State government and health ministry officials piled the corpses, some
of them swollen after lying in the streets for days, onto open trucks as
police and soldiers patrolled.

"As of yesterday we had more than 200 dead bodies," Aliyu Maikano,
northeastern zone disaster management officer for the Nigerian Red
Cross, told Reuters, adding that bodies were still being collected.
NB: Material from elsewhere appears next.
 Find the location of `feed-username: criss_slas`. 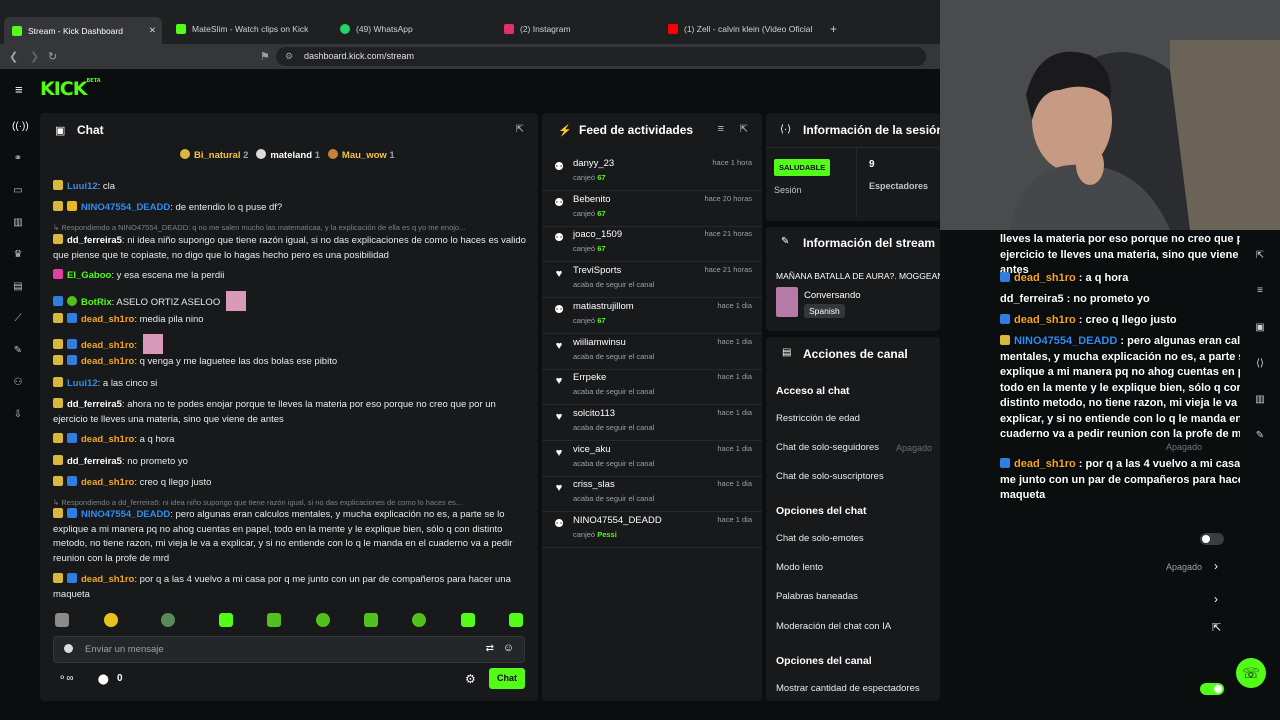

feed-username: criss_slas is located at coordinates (594, 484).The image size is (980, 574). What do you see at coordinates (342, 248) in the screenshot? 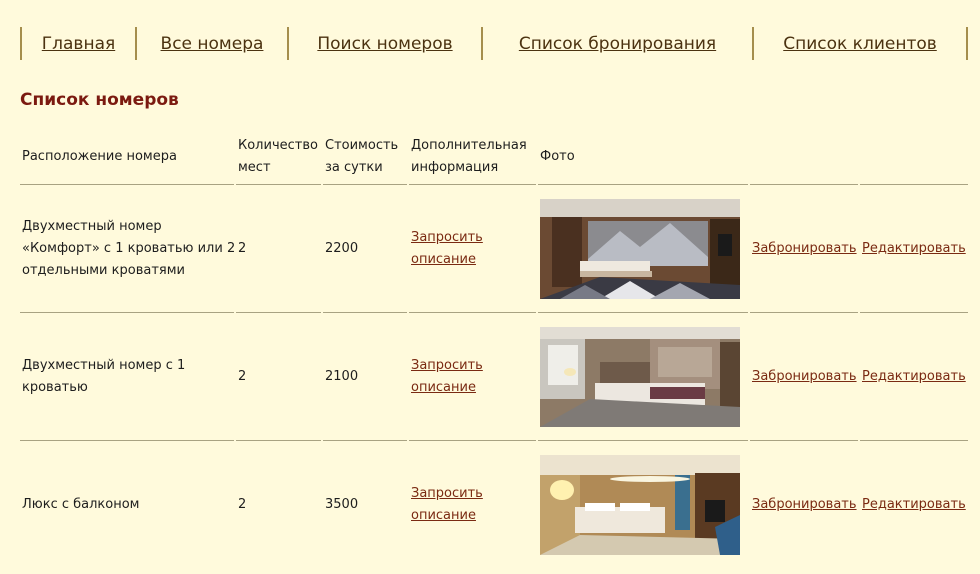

The toll in Maiduguri brings to at least 300 the total number of people
killed in violence that has erupted in several states around northern
Nigeria since Sunday.

The authorities are hoping the killing of sect leader Mohammed Yusuf,
whose Boko Haram movement wants a wider adoption of sharia (Islamic law)
across Africa's most populous nation, will bring an end to the six-day
uprising by his followers.

Yusuf, 39, was shot dead while in police detention late on Thursday.
Officials have said he died in a shoot-out while trying to escape but
rights groups have condemned what appeared to have been an
execution-style killing.

Hundreds of people gathered to see Yusuf's corpse, laid on the ground in
front of Maiduguri police headquarters alongside the bodies of other
presumed Boko Haram members.

"I want to see the body of Mohammed Yusuf to know the man who has caused
us so much pain and hardship. May his soul rot in hell," said one
Maiduguri resident, Nasir Abba, in whose neighbourhood some of the
heaviest fighting took place.

Eric Guttschuss, Human Rights Watch researcher for Nigeria, described
Yusuf's killing as "a shocking example of the brazen contempt by the
Nigerian police for the rule of law".